Thursday, July 19, 2007

Rites of Passage

Tomorrow night, I'm getting together with a few high school friends--a bunch of great kids I've known since I was 12 or 13 and whom I really enjoy. We're all very far-flung at the moment: one is a Gates Fellow at Oxford, another a law student in Boston, another in med school (I forget where, but not New York)--then there are two of us who have entry-level jobs here in the city.

It was the law student who picked the restaurant, and she picked a $25-for-an-entree place on the Upper West side. Imagine if you wanted to get a drink! Or dessert! I'm straining my budget by going out at all, so this kind of place is pretty thoroughly outside my means. (I wrote her an email to say that it was a little expensive for me, but if it suited everyone else, I'd work around it--and I will, by eating home first and getting something small and inexpensive out.)

Is this how we can tell we're growing up, by the increasing prices of our entrees?

10 comments:

gildedbutterfly said...

That's so true! I remember when I was teaching and everyone I knew outside that world wanted to go to this place or that place, and I was like, "Dude, I can't even get a Tall Hot Chocolate at Starbucks without shuffling things around in my budget!"

I'm with you, though: I usually only get an appetizer, and use that as my meal. If I'm still hungry later, I'll grab something at home. That usually works for me.

Hooray for old friends, though--hope you have a blast!

deb said...

I've noticed some differences in spending habits between my fellow stipend-supported grad student friends and professional student friends who have monster loans.

The professional students with loans seem to be of the mindset that a little bit more debt won't really make a difference, and that they may as well enjoy themselves now and pay for it later.
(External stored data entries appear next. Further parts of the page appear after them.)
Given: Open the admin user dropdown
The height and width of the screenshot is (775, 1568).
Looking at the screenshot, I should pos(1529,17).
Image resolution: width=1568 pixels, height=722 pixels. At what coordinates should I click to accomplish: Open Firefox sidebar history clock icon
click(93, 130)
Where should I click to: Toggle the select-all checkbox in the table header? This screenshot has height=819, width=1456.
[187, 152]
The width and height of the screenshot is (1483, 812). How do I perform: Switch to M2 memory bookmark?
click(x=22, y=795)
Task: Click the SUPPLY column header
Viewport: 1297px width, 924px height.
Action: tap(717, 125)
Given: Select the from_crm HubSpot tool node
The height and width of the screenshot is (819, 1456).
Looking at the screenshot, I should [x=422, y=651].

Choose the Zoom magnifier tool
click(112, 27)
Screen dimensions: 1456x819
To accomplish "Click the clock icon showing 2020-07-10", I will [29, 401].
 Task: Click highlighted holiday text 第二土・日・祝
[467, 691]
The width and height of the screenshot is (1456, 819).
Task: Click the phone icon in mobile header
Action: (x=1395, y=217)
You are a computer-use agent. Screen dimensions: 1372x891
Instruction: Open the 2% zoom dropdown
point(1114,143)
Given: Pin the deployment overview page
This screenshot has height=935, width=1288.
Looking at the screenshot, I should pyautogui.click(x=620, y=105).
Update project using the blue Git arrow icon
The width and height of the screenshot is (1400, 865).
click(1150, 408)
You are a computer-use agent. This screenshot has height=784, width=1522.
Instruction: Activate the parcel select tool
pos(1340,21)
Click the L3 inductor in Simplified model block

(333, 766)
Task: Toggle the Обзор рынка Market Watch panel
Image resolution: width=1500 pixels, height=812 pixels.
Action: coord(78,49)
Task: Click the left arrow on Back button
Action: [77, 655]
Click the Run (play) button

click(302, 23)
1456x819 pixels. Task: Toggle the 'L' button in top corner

Of course, they'll likely have higher paying jobs someday than I will as a scientist!

English Major said...

My friend doesn't have any loans at all, actually--her tuition is being paid in full by the firm for which she'll work for a set number of years on graduation. (She started working there in an administrative position when we were in high school.) My thought was that maybe that frees up her cash to be spent on good food and entertainment, but then again, I don't know how one would manage a job AND law school, and she doesn't come from a family that can give her extravagant amounts of money. I think she might just be ramping up her taste in preparation for her lawyer's salary.

SJ said...

Ordering smart (as you mentioned) can save a ton. i'll splurge on a drink now and then, but I realize it is a splurge.
Most of my friends can afford it too, I think they aren't as into personal finance. I'm sure they contribute to 401ks, but frugality isn't something i hear about.

Dennis said...

I don't mind splurging once in a while with a few friends. Once in a while being a few times a year.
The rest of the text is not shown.